Now, Obama says $1.6 trillion in new revenue is needed to help tame the nation's borrowing habits. Boehner is sticking with $800 billion.

Obama's $1.6 trillion, 10-year target came from his 2013 budget proposal, which Congress quickly killed. The president rarely mentioned the $1.6 trillion goal in his re-election campaign. In fact, Republicans say he left many voters the impression that what he really cared about was achieving $800 billion, mainly by raising tax rates on the wealthy.

Democrats reject the claim. But it hasn't stopped Republicans from accusing Obama of pulling a bait-and-switch.

The president's proposal "calls for $1.6 trillion in new tax revenue, twice the amount you supported during the campaign," Boehner and others said in a letter to Obama this month.

-- Tax Increase Ramifications. One of Obama's most revisited comments came in August 2009, before the 2010 GOP election triumphs and when U.S. unemployment was 9.7 percent. In an interview, he seemed to raise doubts about his own push to raise taxes on the wealthy.
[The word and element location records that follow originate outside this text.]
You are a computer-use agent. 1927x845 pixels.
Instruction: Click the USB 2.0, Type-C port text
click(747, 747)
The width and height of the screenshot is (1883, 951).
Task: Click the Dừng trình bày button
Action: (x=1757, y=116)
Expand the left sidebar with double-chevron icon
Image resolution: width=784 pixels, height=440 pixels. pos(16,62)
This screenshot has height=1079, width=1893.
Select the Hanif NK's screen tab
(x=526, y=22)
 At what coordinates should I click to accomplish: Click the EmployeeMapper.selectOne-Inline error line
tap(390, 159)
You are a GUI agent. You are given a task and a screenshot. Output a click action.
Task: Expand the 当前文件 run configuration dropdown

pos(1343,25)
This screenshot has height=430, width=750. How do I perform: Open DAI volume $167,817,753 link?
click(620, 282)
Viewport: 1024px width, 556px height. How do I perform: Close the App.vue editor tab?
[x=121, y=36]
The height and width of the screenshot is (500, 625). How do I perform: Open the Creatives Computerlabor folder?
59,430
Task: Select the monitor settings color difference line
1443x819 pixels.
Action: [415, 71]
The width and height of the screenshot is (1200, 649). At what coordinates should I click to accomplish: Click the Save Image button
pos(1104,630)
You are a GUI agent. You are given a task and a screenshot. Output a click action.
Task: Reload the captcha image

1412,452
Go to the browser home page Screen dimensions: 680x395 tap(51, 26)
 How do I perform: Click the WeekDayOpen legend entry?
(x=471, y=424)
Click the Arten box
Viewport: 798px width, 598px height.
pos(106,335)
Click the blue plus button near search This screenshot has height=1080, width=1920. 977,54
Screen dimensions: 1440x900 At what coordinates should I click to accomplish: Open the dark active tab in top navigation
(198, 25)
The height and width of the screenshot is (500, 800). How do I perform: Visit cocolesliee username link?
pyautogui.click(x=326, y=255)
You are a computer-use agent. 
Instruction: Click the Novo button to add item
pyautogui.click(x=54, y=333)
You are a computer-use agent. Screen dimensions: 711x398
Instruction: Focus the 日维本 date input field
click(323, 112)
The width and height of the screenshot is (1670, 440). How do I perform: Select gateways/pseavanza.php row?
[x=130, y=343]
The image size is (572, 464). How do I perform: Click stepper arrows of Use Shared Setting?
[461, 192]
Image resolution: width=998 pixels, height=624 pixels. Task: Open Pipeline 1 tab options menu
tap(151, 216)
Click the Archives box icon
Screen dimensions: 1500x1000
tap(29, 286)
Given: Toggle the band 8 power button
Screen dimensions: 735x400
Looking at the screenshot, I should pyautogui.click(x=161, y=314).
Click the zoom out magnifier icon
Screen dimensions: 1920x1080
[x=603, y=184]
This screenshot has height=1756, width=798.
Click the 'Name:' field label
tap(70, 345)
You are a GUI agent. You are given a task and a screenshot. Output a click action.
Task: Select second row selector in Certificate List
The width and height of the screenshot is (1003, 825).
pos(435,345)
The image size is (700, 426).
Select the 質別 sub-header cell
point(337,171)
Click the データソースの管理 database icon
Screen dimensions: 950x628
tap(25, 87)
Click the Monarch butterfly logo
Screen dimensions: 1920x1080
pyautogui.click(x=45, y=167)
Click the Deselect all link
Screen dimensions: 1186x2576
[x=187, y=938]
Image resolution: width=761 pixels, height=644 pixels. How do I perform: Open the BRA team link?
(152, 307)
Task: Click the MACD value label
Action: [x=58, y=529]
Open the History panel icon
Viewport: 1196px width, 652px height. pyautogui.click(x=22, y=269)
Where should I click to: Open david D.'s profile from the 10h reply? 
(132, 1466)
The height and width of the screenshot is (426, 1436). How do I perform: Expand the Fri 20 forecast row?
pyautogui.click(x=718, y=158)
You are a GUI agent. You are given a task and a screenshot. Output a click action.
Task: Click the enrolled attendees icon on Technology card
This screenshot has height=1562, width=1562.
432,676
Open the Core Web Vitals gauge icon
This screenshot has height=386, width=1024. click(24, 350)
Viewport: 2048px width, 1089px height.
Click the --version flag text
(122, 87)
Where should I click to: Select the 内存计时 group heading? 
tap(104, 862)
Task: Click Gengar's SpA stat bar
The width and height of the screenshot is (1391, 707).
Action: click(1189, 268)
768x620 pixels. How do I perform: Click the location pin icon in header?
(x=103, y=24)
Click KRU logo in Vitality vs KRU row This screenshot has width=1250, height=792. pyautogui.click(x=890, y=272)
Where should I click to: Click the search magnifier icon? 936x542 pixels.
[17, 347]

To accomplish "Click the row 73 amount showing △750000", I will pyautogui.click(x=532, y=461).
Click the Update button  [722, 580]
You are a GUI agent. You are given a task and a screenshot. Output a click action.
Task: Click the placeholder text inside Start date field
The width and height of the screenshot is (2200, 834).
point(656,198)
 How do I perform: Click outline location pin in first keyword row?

"The last thing you want to do is to raise taxes in the middle of a recession because that would just suck up, take more demand out of the economy and put businesses in a further hole," the president said.

Technically, the recession had ended two months earlier. But even today, with unemployment at 7.7 percent, many Republicans and some economists say it's unwise to raise taxes.

"So we're not now in an official recession -- "just the worst recovery since World War II," said a recent op-ed piece in the Pittsburgh Tribune-Review, one of many such commentaries. "But now it's OK to raise taxes and put `business in a further hole'?"

Boehner also must live with ghosts from the failed "grand bargain" talks of 2011. Chief among them is his willingness to generate $800 billion in new federal revenue over 10 years. Some conservatives call it overly generous.

"Speaker Boehner's $800 billion tax hike will destroy American jobs and allow politicians in Washington to spend even more," said Sen. Jim DeMint, R-S.C.

Democrats scoff. Their party prevailed in last month's elections, they say, so the ground has shifted in Obama's direction. For now, the Republicans can do little more than remind the president that he wasn't always so ambitious about raising new revenues.